So I promised a coup recipe.... and I deliver! Recently, we bought one of these beauties at the market:
That's a Pink Banana and/or a Georgia Candy Roaster. Now do keep in mind that those are about the size of my torso, if not longer. I haven't figured out yet if those two breeds are the same squash under a different names, sub-families, or just two unrelated squash. Anyway, we bought one and it barely fit into the oven.
That's a lot of squash. It turned it a pretty wicked vegan birthday cheesecake, it was also became yummy roasted squash with honey, sea salt, herbs, and olive oil, and with all that was leftover it also became bowls and bowls of this delicious soup.

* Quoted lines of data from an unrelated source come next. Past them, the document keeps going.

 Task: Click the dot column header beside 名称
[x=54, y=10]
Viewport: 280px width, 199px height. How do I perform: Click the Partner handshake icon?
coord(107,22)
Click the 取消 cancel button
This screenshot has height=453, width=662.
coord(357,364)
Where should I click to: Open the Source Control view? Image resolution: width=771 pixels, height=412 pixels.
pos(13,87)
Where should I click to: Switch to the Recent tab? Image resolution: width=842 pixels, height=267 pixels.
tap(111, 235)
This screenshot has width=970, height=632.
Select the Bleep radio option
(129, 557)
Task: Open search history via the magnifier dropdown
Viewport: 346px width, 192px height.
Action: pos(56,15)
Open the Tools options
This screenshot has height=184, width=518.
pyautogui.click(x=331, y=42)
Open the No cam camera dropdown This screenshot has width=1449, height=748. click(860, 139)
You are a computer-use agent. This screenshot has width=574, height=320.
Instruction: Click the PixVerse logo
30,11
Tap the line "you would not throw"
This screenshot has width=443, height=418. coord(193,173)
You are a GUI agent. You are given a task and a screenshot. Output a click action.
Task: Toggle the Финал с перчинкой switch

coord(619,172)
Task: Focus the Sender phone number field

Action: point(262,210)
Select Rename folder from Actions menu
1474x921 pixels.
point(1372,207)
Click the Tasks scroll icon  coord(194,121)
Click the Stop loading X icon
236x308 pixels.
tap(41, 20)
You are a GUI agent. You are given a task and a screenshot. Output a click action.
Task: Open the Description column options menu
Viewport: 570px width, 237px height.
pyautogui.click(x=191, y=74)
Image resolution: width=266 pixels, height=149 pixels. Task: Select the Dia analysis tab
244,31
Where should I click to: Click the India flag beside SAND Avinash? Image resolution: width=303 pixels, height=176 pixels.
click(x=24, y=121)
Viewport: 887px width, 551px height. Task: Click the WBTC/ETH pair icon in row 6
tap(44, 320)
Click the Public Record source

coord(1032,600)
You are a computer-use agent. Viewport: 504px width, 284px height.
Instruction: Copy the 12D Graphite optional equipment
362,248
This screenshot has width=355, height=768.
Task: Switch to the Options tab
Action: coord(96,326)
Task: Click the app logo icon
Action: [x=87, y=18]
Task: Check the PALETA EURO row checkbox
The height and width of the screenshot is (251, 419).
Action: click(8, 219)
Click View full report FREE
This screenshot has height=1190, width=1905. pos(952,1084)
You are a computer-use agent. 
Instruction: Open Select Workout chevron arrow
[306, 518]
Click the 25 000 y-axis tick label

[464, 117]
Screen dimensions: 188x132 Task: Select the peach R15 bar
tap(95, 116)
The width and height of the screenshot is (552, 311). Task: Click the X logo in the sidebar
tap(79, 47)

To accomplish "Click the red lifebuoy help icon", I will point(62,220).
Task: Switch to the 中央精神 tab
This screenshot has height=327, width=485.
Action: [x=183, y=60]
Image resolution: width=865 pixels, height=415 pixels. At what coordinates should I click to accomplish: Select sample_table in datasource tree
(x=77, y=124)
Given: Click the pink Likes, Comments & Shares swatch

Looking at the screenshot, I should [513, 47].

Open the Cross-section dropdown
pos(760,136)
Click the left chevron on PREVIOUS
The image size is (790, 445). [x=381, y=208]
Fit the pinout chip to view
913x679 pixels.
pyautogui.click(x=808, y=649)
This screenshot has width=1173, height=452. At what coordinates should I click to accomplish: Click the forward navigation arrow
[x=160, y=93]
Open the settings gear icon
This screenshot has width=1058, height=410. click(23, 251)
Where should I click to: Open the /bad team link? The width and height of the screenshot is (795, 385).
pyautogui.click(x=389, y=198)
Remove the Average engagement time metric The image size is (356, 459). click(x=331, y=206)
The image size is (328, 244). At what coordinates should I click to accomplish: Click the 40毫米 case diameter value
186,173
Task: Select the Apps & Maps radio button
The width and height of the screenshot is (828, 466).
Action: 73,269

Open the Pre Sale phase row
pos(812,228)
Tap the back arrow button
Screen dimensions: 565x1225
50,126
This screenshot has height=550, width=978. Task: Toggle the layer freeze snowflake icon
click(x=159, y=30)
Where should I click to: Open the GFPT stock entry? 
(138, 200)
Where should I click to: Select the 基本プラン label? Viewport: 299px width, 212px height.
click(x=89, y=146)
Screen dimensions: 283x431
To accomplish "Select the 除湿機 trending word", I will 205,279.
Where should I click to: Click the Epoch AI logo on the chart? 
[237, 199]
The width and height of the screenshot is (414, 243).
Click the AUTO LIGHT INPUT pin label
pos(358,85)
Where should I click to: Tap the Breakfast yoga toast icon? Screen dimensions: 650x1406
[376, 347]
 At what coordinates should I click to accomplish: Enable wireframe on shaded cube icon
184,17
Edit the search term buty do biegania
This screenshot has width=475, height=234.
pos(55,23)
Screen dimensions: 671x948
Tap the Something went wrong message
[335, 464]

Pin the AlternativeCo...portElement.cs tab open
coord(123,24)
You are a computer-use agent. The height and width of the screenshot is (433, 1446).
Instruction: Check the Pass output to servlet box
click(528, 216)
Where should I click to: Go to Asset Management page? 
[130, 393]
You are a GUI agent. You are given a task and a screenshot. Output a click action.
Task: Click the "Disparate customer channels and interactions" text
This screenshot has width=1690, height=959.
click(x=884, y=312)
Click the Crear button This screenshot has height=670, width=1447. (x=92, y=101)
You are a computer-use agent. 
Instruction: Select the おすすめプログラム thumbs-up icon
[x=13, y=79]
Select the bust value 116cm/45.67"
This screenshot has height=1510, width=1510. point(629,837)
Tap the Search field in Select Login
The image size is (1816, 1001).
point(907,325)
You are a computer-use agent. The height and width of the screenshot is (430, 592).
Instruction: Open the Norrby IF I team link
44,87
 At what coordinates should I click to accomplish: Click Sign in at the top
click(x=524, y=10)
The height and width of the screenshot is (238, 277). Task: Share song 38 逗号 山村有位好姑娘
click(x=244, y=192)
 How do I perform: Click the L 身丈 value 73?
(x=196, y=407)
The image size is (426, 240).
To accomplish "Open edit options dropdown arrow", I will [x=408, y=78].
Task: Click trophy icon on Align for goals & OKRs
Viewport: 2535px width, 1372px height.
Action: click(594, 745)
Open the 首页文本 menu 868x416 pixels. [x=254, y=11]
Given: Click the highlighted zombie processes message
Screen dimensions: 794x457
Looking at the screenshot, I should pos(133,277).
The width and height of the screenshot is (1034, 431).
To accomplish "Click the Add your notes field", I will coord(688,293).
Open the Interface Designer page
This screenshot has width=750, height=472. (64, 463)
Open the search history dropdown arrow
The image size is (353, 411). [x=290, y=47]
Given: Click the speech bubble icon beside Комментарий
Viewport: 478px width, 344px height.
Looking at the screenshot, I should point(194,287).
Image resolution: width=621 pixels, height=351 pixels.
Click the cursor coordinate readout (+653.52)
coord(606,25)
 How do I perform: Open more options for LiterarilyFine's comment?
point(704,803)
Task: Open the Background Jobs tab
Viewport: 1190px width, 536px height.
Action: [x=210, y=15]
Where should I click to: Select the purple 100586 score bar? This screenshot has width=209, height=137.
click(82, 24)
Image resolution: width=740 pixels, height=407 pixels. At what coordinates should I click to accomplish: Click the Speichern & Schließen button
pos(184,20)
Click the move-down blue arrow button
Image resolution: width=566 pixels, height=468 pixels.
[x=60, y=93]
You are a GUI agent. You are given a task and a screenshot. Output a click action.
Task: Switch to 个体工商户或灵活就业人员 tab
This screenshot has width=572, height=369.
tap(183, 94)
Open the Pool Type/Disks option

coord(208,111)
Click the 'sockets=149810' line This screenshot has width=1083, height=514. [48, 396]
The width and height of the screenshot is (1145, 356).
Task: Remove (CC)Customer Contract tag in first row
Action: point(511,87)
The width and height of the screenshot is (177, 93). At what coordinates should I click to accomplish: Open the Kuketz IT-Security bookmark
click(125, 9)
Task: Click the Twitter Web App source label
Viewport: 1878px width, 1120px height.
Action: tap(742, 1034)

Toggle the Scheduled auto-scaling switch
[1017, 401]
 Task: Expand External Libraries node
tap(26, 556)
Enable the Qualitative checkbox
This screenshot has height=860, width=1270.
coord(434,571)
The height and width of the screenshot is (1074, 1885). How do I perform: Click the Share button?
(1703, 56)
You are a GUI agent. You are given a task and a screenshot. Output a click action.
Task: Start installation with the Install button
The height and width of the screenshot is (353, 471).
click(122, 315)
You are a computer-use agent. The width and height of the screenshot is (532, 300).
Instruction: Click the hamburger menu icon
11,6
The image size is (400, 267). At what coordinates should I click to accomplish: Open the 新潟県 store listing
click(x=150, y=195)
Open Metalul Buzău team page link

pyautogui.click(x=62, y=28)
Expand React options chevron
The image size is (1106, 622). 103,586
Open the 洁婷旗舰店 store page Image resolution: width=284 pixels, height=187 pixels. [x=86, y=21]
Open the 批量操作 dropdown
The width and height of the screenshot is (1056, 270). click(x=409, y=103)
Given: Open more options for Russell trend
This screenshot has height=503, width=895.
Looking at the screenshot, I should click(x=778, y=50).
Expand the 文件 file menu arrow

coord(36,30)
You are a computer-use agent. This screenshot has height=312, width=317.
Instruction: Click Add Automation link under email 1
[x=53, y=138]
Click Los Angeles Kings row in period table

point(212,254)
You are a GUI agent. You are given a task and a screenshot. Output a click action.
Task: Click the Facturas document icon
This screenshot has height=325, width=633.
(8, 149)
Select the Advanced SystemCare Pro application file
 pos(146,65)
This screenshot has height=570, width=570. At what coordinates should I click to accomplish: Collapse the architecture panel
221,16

Now, I know that soup is a pretty easy thing to make, but I'm a lazy soup maker. I don't know why. This one takes about 5 minutes or less to make, which is definitely a feature. I'm sure that you can also use any of your favourite squash instead of the one I used to come up with an equally simple and tasty recipe.
Creamy Vegan Squash Soup
Makes enough for 1 big bowl
1 C cooked squash
1/2 C "milk" (I used coconut milk)
1/2 C water
1 teaspoon of liquid sweetener
1/2 teaspoon of sea salt
half a clove of garlic
dash of cumin
1. Blend ingredients in Vitamix.
2. Heat over medium heat on the stove, if you like.
See? Simple and delicious. I've also made variants where I fried onions and the garlic in the pot before I tossed in the soup. I've also added rosemary and thyme. I've used almond milk, coconut milk and soy milk, and they all turned out lovely.